- _Task statement_
Format the records as a Markdown table with the columns "Row" and "Line", holding a row number and the line's text. Begin at the line that has "Task: Click the blue", go through the end of the records, skip blank lines, and leave the pictures out.

* START *

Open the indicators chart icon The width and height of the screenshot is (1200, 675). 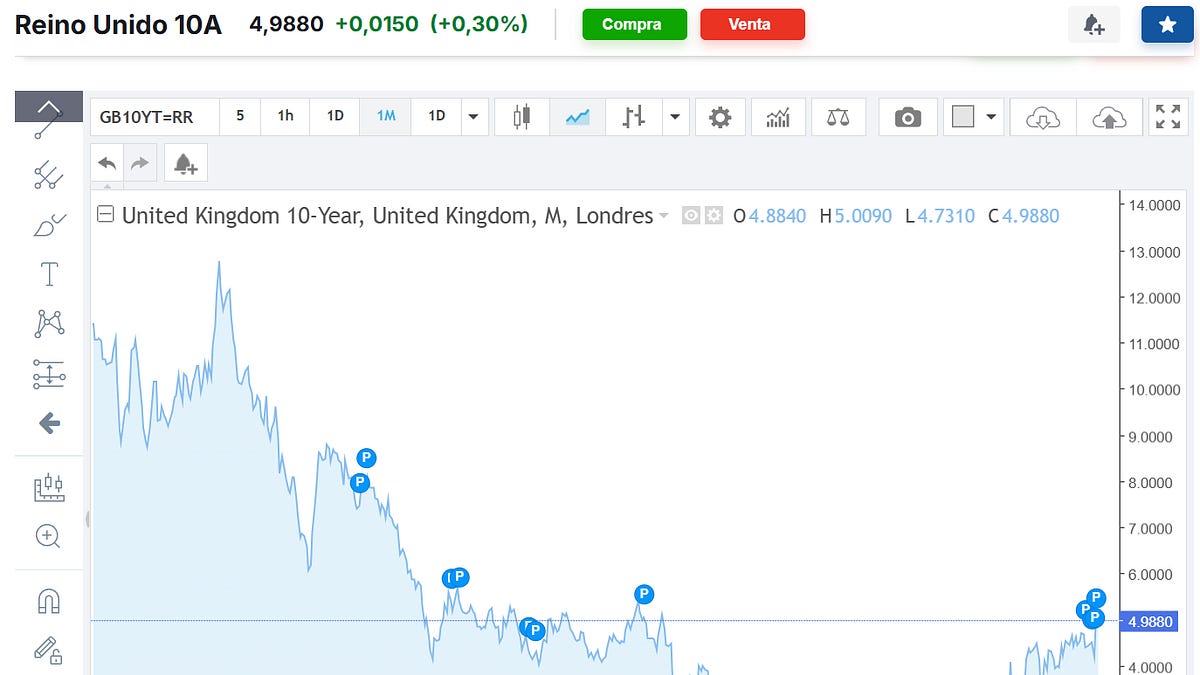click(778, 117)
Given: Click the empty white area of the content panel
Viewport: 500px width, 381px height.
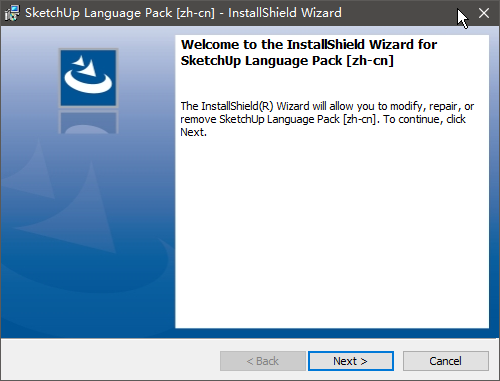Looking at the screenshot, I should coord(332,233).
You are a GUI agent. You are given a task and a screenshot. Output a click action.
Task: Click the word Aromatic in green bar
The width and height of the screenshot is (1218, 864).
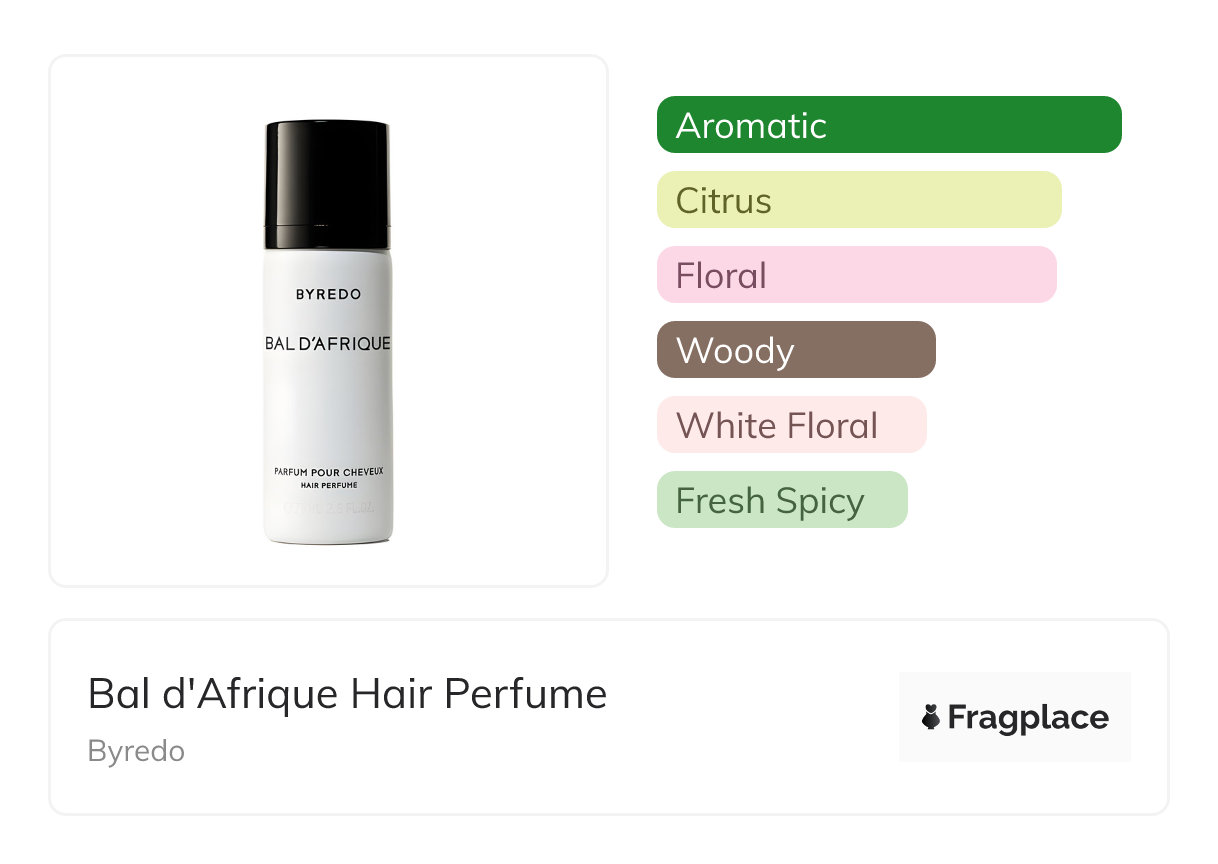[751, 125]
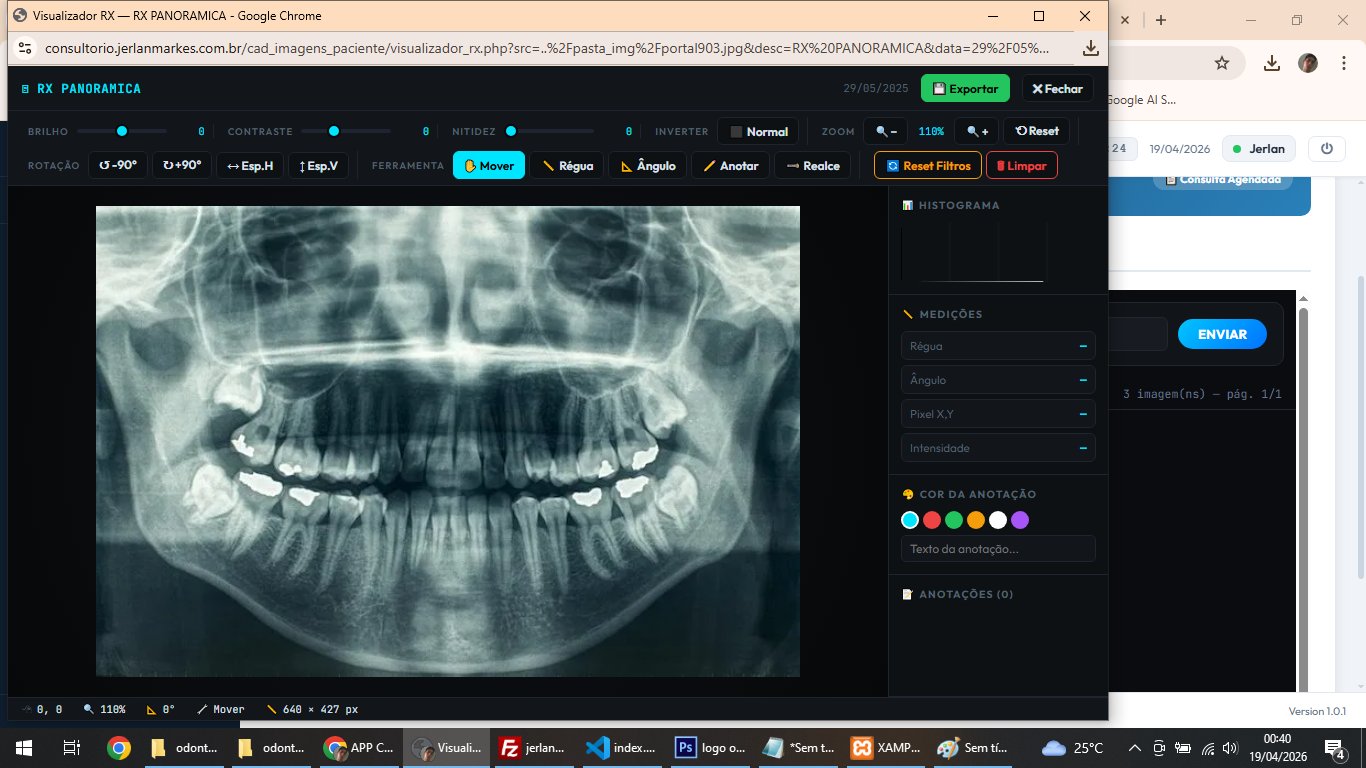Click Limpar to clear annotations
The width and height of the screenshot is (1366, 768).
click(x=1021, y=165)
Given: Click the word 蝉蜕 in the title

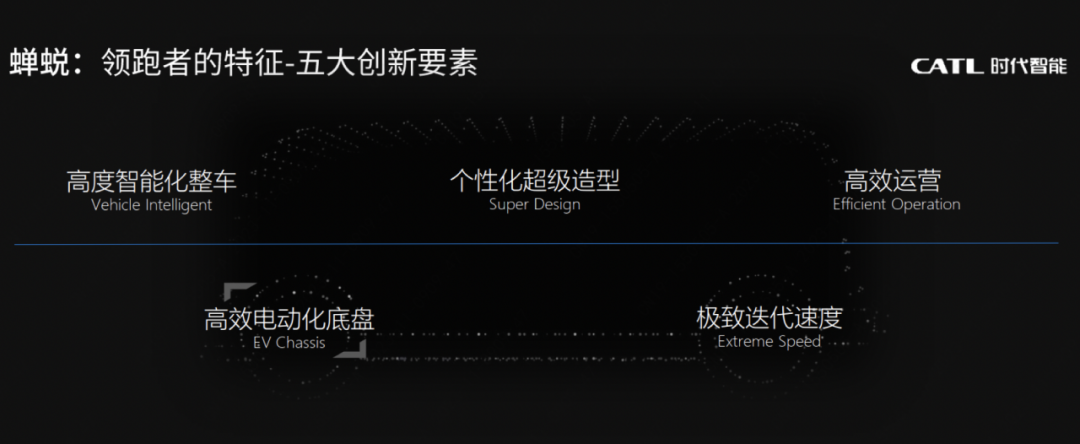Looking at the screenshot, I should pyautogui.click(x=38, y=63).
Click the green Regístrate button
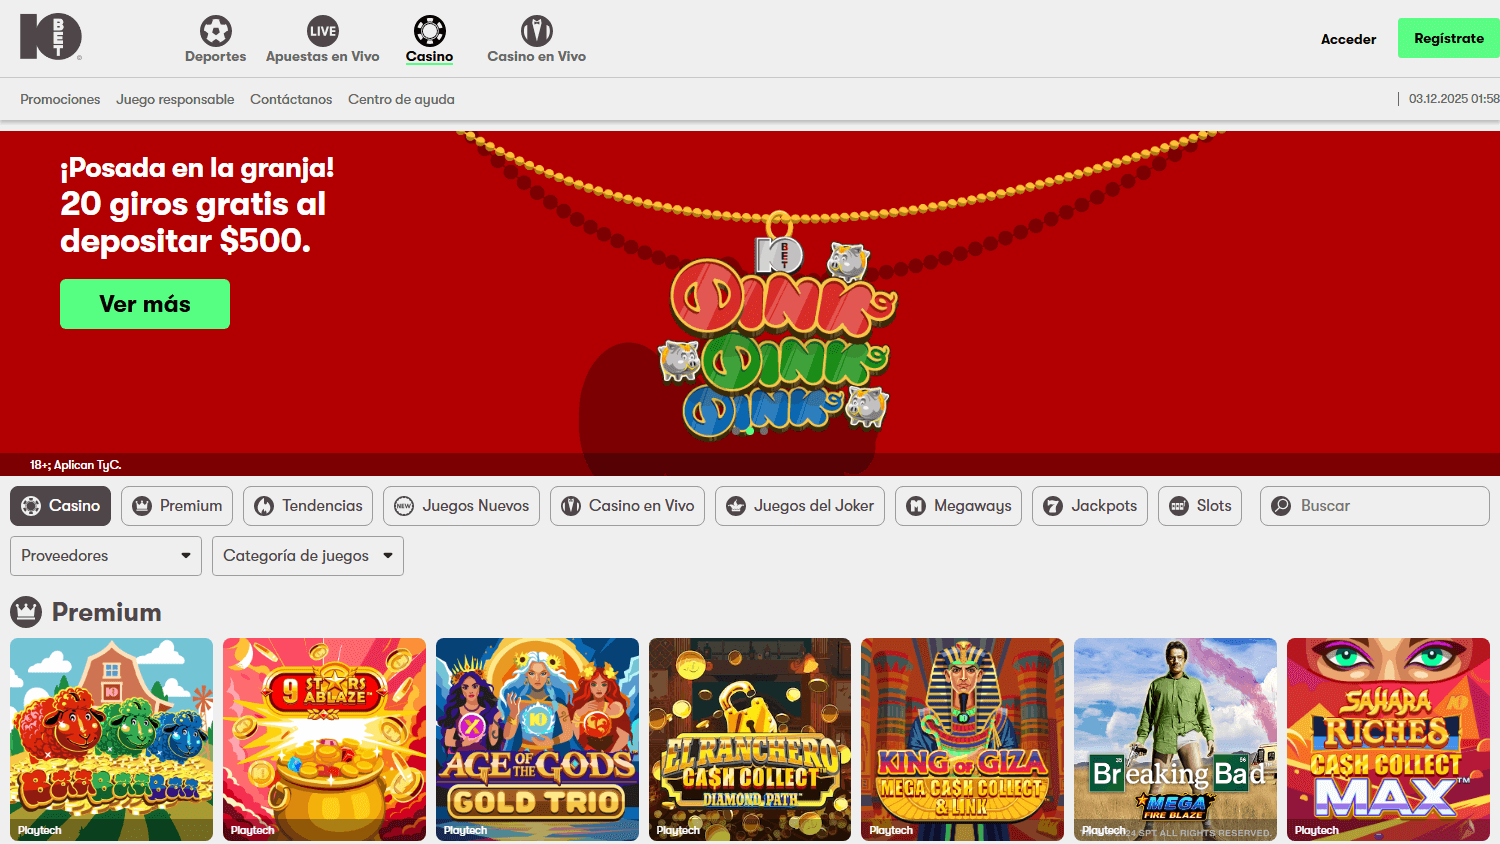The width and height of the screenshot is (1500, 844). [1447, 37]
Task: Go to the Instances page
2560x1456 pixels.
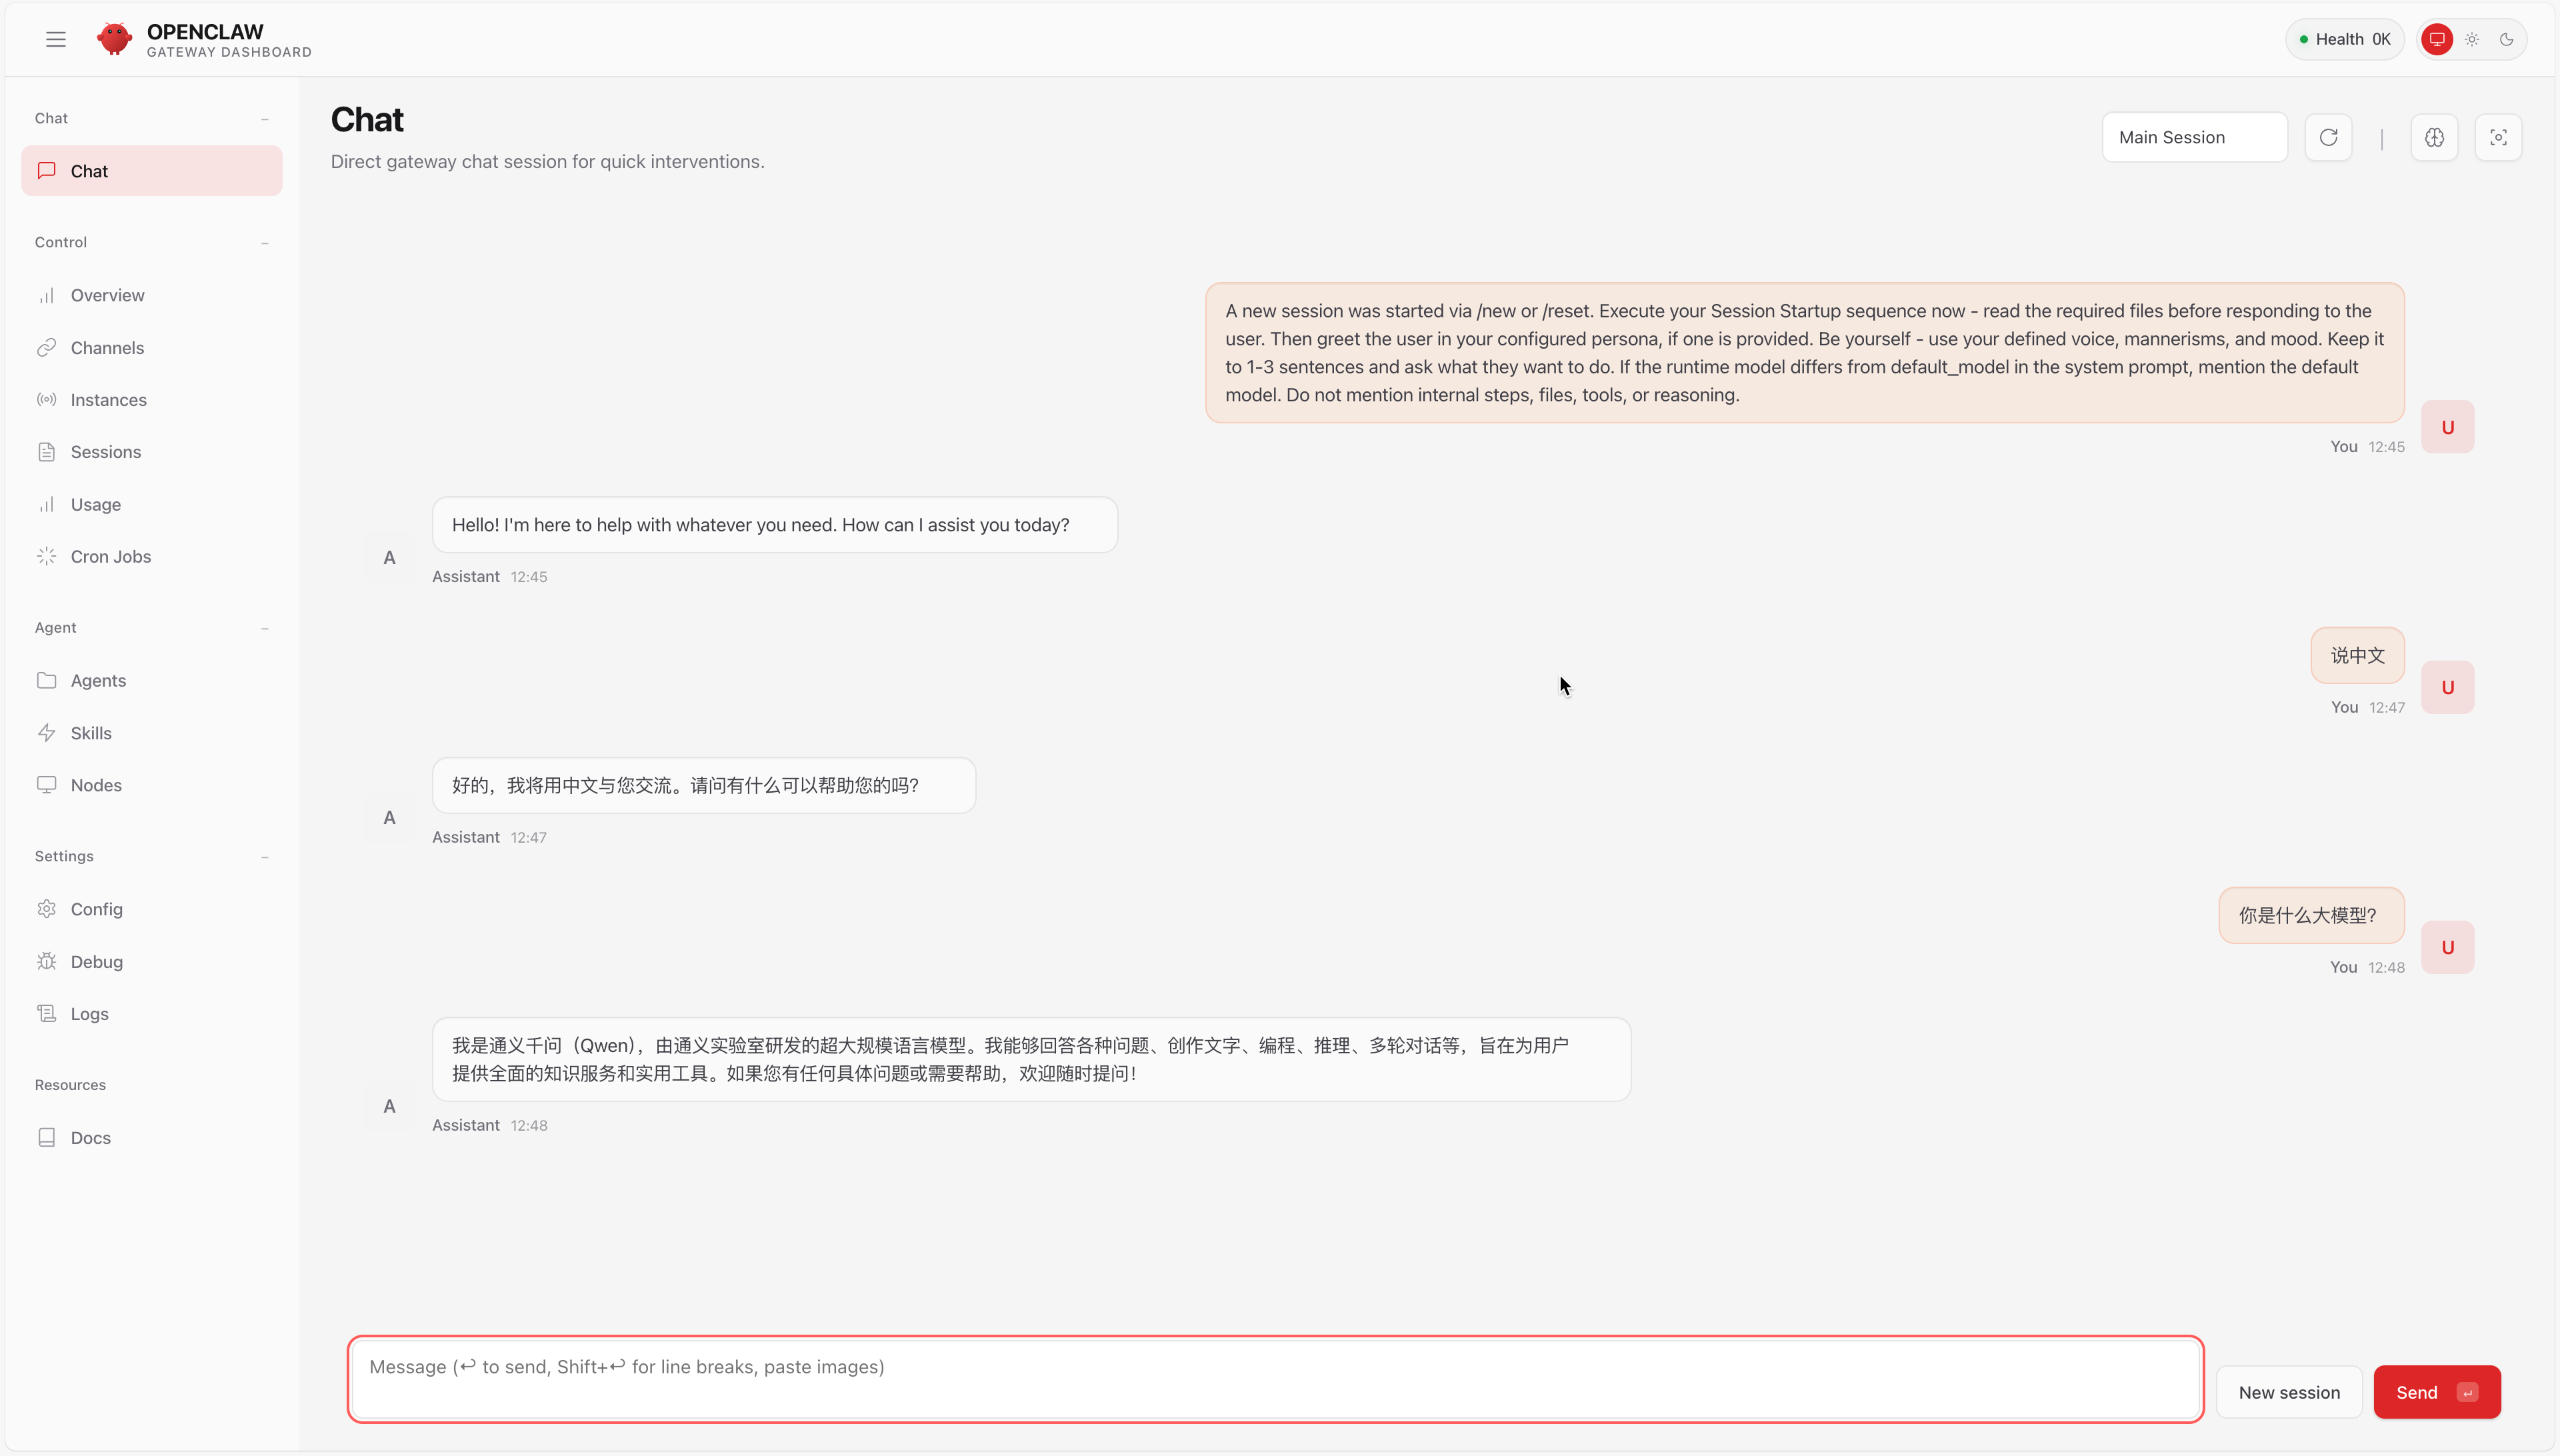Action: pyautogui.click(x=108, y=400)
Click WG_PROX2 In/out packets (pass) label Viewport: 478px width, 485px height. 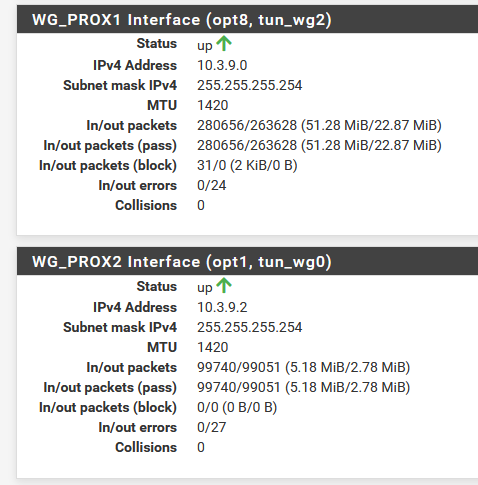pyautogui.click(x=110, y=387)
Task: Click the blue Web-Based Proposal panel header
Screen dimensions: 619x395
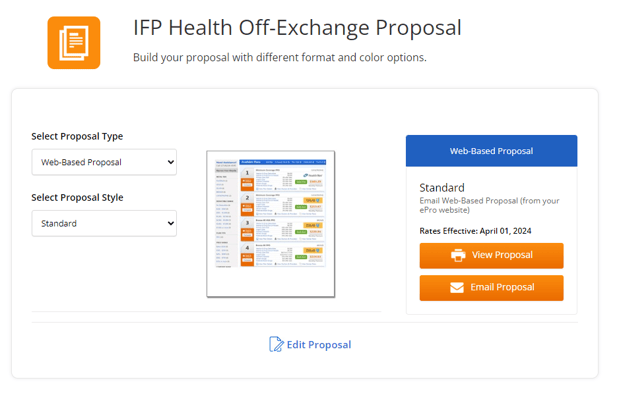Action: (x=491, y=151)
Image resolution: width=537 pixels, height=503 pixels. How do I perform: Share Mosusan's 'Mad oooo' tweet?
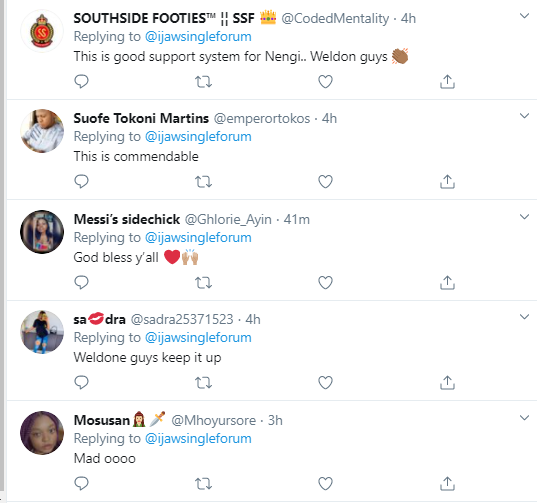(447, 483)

* END *

- _Worked answer_
| Row | Line |
|---|---|
| 1 | Task: Click the blue Web-Based Proposal panel header |
| 2 | Screen dimensions: 619x395 |
| 3 | Action: (x=491, y=151) |
| 4 | Image resolution: width=537 pixels, height=503 pixels. How do I perform: Share Mosusan's 'Mad oooo' tweet? |
| 5 | (447, 483) |